Continuing the theme of styles synthesised across cultures that is visible in the previous example in this catalogue, the present jambiya is of Indian manufacture but has been made in the Arab style.

The central design of the grip is decorated in gold koftgari with a line-bordered arrangement containing vertical rows of gold roundels which are inspired by those same filigree designs that appear on Arab jambiyas. However, two blossoming flowerheads exhibiting a dense array of stylised petals stemming from this central arrangement are Indian in style, suggesting that the koftgari artist of this dagger has seen Arab examples and decided to blend their style with elements of Indian decoration. The pommel-cap is further cut at its border with a geometric design reminiscent of Indian decoration (this repeated just below the edge where the blade is inserted into the hilt) and fitted at the centre of its surface with a faceted knop and pierced bracket for suspension. The scabbard is decorated primarily en suite with the hilt, the steel surface first decorated in gold koftgari to depict the same flowerheads as on the grip, surrounded by curving foliage in silver. An arch of pierced openwork then continues along the scabbard’s length, depicting a variety of curved shapes and flowerheads in a symmetrical arrangement – a motif repeated on the scabbard’s chape which is further attached with a spirally engraved finial. The scabbard also retains its original brown fabric, the blade cut with a medial ridge and tapering gradually before it curves sharply two thirds along the blade’s length and tapers sharply to a point.
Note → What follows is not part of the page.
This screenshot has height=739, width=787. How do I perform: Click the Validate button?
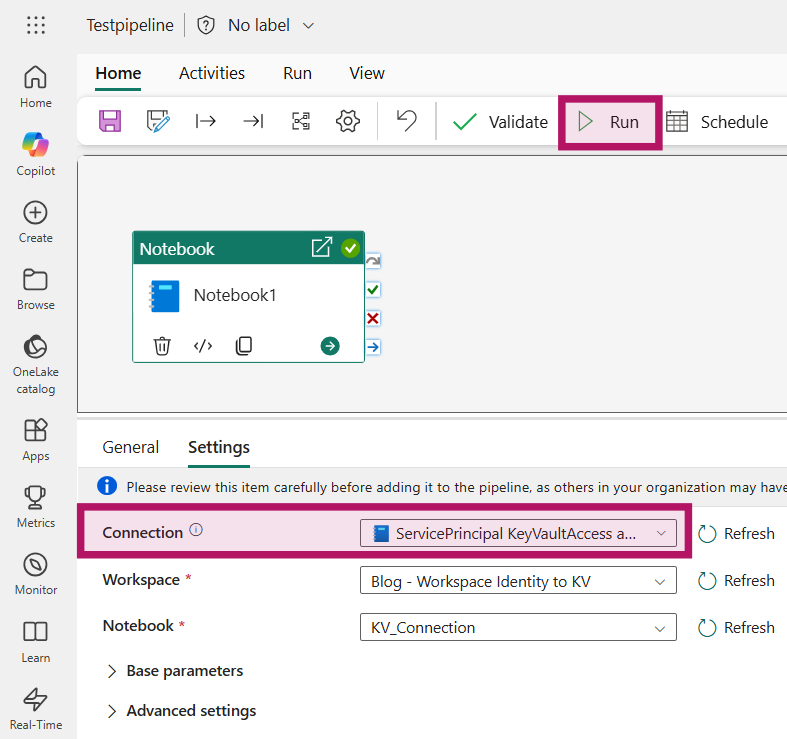pos(500,122)
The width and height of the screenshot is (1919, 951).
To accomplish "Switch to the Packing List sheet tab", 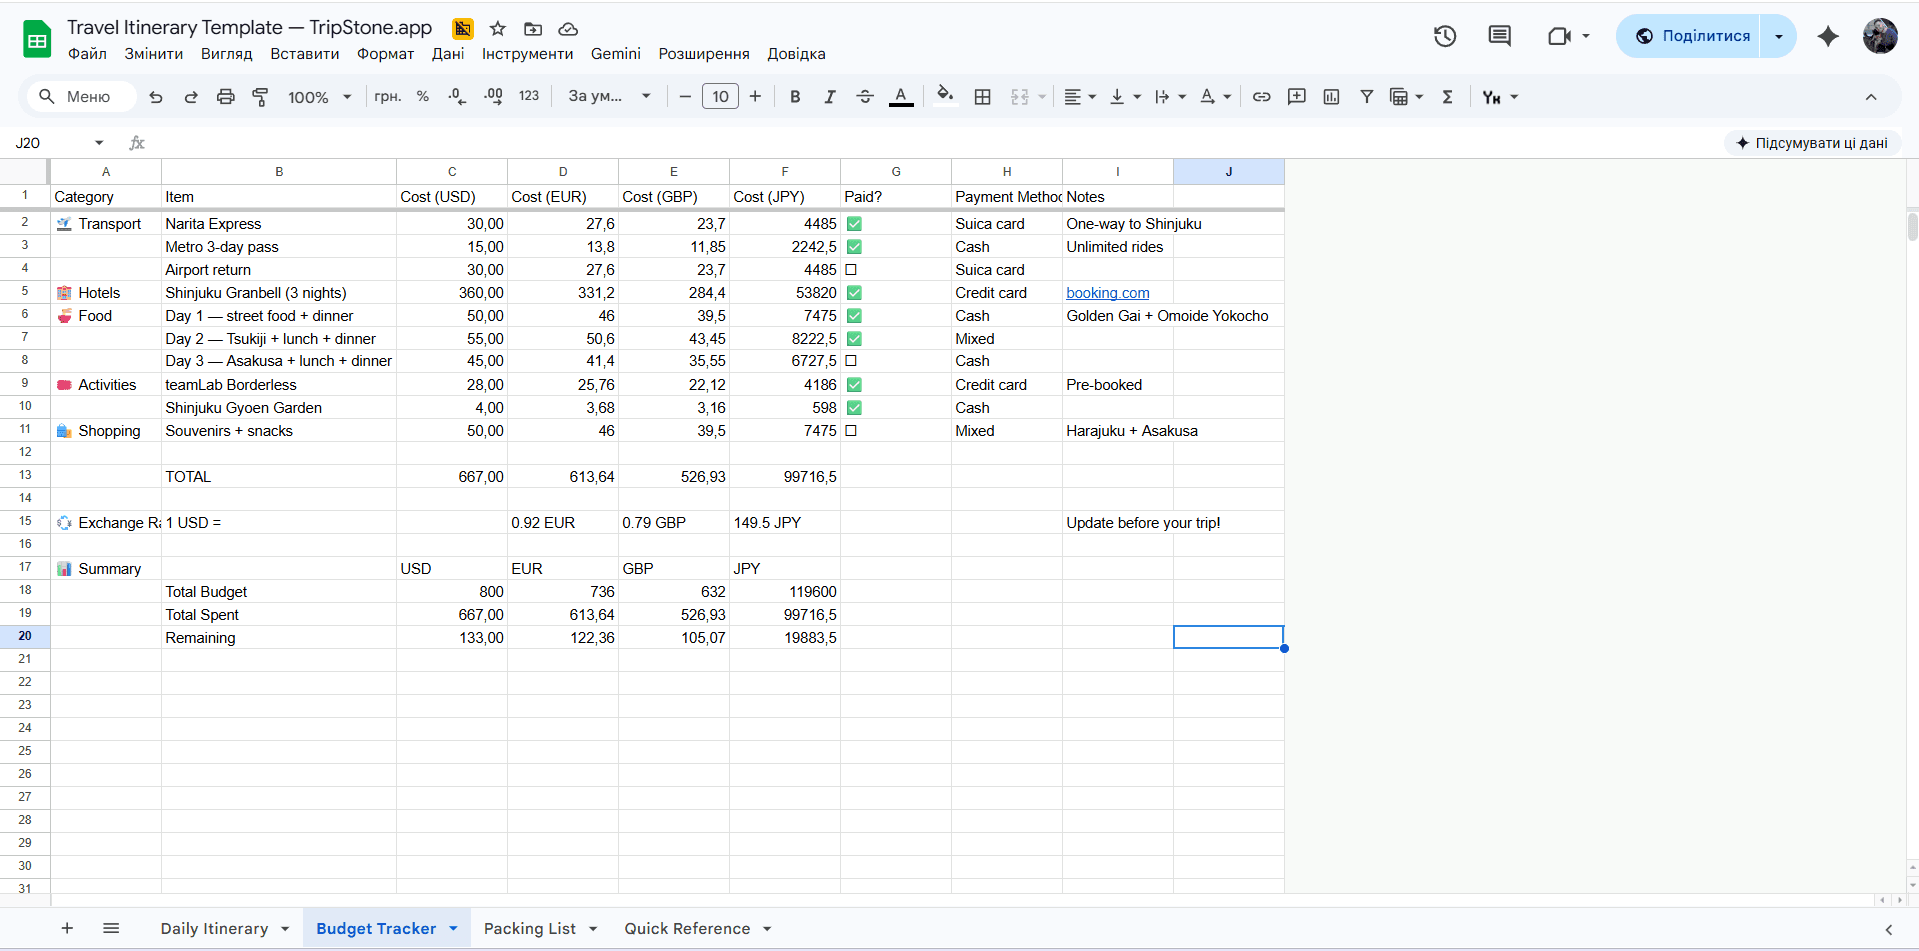I will click(529, 929).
According to Gracie, all ranks in the armed forces of Hyderabad (Deccan) eventually adopted the jambiya following contact with Arab mercenaries at the courts.[1] Another jambiya preserved in the Royal Collections (RCIN 11302),[2] presented to King Edward VII, when Prince of Wales, during his tour of India in 1875-76 by Mahbub Ali Khan, Nizam of Hyderabad, shows this same mix of influences in its decoration – particularly on the hilt’s grip where the decorative scheme comprises a central band of vertically arranged roundels from which stem two stylised flowerheads, just as on our own example.

[1] Stephen Gracie, Daggers from the Ancient Souqs of Yemen, 2010.